An extremely fast and efficient web scraper that parses megabytes of HTML in a blink of an eye.
- Very fast parsing and lookup
- Parses broken HTML
- jQuery-like style of DOM traversal
- Low memory usage
- Can handle big HTML documents (I have tested up to 20Mb, but the limit is the amount of RAM you have)
- Doesn't require cURL to be installed
- Automatically handles redirects (301, 302, 303)
- Caches response for multiple processing tasks
- PHP 5+
include '/path/to/libs/hquery.php';
// Set the cache path - must be a writable folder
hQuery::$cache_path = "/path/to/cache";
// Open a remote HTML document
$doc = hQuery::fromUrl('http://example.com/someDoc.html');
// Open a local HTML document
$doc = hQuery::fromFile('/path/to/filesystem/doc.html');
// Load HTML from a string
$doc = hQuery::fromHTML('<html><head><title>Sample HTML Doc</title><body>Contents...</body></html>');
// Set base_url, in case the document is loaded from local source.
// Note: The base_url is used to retrive absolute URLs from relative ones
$doc->base_url = 'http://desired-host.net/path';
// Find all banners (images inside anchors)

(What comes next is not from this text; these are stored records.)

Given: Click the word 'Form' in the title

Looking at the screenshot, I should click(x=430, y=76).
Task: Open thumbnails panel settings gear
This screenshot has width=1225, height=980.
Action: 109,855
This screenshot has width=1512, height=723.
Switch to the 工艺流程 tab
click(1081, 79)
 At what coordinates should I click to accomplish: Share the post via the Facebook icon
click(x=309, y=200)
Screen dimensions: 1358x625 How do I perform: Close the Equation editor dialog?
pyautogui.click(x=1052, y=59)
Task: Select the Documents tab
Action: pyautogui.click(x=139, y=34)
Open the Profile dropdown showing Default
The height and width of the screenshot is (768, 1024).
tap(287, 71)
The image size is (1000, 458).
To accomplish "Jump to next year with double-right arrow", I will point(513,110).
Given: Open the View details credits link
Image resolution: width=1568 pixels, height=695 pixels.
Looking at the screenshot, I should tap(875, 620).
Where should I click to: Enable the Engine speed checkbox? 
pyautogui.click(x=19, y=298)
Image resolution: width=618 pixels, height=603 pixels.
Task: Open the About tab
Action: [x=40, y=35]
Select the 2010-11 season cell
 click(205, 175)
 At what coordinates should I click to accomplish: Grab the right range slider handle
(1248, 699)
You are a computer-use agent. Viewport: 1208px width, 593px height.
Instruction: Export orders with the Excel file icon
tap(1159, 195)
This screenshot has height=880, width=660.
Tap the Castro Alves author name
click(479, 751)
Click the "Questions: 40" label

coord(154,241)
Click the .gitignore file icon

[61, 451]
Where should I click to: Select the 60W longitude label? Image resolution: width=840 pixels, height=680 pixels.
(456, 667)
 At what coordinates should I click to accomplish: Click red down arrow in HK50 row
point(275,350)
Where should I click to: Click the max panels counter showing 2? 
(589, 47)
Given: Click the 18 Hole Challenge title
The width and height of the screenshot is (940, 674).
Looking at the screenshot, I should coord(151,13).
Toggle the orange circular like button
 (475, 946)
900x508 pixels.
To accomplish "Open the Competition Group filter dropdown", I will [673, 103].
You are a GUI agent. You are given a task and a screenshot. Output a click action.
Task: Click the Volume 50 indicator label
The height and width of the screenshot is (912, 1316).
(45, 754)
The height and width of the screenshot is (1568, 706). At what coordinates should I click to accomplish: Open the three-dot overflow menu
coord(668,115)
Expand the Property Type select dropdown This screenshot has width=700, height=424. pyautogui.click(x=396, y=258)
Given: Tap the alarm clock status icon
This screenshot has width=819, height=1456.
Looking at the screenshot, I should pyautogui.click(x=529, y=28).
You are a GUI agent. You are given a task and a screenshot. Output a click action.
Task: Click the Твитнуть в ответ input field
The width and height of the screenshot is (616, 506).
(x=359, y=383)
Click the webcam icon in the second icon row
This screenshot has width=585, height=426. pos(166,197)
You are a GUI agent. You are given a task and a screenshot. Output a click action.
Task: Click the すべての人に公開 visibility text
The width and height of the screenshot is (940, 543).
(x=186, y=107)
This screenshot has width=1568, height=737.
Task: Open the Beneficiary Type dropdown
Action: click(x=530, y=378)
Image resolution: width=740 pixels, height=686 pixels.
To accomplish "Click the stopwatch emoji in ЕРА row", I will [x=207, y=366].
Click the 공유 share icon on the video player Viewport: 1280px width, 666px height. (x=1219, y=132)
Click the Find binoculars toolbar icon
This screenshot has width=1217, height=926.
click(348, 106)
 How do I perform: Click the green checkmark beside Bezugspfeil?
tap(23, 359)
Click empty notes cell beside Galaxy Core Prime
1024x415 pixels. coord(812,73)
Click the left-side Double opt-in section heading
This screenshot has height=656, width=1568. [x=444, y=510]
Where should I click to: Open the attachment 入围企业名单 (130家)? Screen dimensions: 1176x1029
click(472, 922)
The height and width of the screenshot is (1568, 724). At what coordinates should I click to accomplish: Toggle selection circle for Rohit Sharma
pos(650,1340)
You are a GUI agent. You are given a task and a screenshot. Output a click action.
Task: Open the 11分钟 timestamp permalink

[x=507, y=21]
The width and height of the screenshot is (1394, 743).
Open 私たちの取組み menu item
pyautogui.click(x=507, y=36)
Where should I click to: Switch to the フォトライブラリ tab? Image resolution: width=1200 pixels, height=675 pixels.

$banners = $doc->find('a > img:parent');
// Extract links and images
$links = array();
$images = array();
$titles = array();
foreach($banners as $pos => $a) {
$links[$pos] = $a->attr('href');
$titles[$pos] = trim($a->text()); // strip all HTML tags and leave just text
$images[$pos] = $a->find('img')->attr('src');
}
// Read charset of the original document (internally it is converted to UTF-8)
$charset = $doc->charset;
// Get the size of the document ( strlen($html) )
$size = $doc->size;
On DUzun.Me
#TODO
- Add Unit tests
- Document everything
- Add more selectors
- Improve selectors to be able to select by attributes